[Records for locating displayed items]

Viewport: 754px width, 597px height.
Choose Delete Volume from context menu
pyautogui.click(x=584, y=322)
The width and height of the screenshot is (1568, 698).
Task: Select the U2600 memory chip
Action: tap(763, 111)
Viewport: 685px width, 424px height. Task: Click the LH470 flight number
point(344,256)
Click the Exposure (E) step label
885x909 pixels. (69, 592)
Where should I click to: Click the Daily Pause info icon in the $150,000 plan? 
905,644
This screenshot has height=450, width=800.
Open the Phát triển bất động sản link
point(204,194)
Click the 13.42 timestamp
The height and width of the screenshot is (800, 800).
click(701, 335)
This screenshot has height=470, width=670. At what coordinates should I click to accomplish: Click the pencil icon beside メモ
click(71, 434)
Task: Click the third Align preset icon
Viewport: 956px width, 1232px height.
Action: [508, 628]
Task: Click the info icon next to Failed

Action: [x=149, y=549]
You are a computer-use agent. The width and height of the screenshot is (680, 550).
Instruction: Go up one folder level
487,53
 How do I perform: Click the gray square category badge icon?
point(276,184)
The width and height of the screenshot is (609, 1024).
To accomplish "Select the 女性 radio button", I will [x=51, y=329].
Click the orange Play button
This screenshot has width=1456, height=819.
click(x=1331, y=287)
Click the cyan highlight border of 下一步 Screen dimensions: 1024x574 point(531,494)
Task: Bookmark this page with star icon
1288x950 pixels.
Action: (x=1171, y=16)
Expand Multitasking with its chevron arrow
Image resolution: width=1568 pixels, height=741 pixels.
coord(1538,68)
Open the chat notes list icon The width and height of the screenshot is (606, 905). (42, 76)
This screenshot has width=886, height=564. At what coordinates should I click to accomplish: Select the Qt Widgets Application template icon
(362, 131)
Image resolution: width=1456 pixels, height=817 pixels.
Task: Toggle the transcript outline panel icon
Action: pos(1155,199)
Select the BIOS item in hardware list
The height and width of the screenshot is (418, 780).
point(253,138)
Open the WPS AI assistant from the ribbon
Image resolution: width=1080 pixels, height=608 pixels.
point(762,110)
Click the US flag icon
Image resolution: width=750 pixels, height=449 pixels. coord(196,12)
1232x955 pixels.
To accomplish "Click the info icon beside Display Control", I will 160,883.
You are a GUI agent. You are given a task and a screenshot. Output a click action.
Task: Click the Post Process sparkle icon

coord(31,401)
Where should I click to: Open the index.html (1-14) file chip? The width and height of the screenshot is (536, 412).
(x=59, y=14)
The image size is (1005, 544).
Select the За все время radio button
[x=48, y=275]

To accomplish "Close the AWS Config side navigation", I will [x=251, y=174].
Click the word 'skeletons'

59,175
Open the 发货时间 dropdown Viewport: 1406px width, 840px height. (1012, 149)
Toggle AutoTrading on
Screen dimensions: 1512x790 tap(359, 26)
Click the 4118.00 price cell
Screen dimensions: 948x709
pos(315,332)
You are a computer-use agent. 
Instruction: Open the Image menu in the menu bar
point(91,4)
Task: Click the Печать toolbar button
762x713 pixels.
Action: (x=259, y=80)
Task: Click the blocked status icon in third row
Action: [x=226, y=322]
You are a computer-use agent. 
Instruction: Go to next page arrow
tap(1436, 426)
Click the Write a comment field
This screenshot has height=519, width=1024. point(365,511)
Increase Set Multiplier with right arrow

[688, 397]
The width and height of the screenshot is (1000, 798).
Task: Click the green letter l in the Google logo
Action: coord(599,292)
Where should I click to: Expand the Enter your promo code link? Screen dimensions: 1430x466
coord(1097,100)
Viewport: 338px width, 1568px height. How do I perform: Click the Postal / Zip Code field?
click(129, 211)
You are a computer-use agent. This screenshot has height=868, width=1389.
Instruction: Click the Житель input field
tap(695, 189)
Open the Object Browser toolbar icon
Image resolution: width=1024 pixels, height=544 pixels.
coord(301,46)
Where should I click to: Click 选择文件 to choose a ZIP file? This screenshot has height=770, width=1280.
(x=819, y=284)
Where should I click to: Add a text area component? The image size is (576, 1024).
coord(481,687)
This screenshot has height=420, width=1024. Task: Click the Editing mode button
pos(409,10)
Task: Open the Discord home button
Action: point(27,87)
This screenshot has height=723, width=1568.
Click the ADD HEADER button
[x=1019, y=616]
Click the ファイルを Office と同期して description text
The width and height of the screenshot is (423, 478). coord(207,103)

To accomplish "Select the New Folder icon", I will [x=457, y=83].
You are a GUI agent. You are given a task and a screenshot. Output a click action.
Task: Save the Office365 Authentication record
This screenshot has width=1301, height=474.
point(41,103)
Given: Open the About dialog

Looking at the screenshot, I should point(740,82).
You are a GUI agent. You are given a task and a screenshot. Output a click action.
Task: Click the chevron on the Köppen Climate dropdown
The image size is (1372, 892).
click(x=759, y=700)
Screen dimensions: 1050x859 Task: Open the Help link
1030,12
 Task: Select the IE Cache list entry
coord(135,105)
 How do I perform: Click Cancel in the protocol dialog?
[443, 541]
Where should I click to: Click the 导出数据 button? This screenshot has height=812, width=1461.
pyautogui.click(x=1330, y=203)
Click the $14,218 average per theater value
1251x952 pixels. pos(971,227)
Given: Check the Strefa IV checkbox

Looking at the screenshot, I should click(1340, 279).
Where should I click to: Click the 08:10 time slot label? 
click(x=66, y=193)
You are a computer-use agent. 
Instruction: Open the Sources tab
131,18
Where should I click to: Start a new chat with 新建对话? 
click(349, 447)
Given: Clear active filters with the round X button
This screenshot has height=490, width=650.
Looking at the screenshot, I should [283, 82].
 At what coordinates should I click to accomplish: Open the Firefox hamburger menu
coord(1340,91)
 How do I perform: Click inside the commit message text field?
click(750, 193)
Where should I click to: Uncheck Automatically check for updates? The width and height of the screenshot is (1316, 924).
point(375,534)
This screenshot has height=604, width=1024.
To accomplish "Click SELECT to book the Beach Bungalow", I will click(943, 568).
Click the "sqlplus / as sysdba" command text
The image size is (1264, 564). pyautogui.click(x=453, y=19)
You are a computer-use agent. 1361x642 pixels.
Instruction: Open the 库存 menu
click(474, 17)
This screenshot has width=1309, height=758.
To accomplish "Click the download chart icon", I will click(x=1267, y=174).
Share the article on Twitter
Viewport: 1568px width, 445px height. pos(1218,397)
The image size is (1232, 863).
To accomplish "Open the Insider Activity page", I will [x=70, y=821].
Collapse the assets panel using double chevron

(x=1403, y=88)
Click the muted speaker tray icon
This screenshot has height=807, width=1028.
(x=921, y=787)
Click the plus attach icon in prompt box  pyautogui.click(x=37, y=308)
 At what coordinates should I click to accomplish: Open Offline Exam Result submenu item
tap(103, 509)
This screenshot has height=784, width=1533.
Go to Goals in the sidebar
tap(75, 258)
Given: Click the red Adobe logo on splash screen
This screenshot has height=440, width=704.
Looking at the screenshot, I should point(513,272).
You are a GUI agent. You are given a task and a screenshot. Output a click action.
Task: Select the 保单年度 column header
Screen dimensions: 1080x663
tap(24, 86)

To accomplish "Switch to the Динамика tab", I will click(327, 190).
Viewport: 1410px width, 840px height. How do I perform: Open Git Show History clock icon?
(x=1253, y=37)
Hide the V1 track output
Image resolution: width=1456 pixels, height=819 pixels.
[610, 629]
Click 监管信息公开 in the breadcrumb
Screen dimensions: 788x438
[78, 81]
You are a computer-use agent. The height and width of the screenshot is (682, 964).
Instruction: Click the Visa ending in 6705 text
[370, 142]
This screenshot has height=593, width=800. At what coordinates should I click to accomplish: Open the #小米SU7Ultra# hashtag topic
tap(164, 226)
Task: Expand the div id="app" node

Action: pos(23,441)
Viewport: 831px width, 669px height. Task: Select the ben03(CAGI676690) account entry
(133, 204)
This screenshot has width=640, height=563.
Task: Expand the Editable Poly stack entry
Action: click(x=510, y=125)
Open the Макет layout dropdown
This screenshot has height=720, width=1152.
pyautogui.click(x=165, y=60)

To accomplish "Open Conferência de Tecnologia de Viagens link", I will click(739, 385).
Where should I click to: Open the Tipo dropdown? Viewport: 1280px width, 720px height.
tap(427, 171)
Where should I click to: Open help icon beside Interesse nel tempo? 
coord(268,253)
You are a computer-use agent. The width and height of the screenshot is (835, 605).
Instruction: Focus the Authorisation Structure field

§ **DO THIS**: Extract each line of the records above that contains the string "pixels". Treat the match as case-sensitive.

§ **ANSWER TO THIS PROBLEM**:
885x909 pixels. (69, 592)
1288x950 pixels.
Image resolution: width=1568 pixels, height=741 pixels.
Image resolution: width=1456 pixels, height=817 pixels.
Image resolution: width=1080 pixels, height=608 pixels.
Image resolution: width=750 pixels, height=449 pixels. coord(196,12)
1232x955 pixels.
762x713 pixels.
Image resolution: width=1024 pixels, height=544 pixels.
1251x952 pixels. pos(971,227)
You are a computer-use agent. 1361x642 pixels.
Image resolution: width=1456 pixels, height=819 pixels.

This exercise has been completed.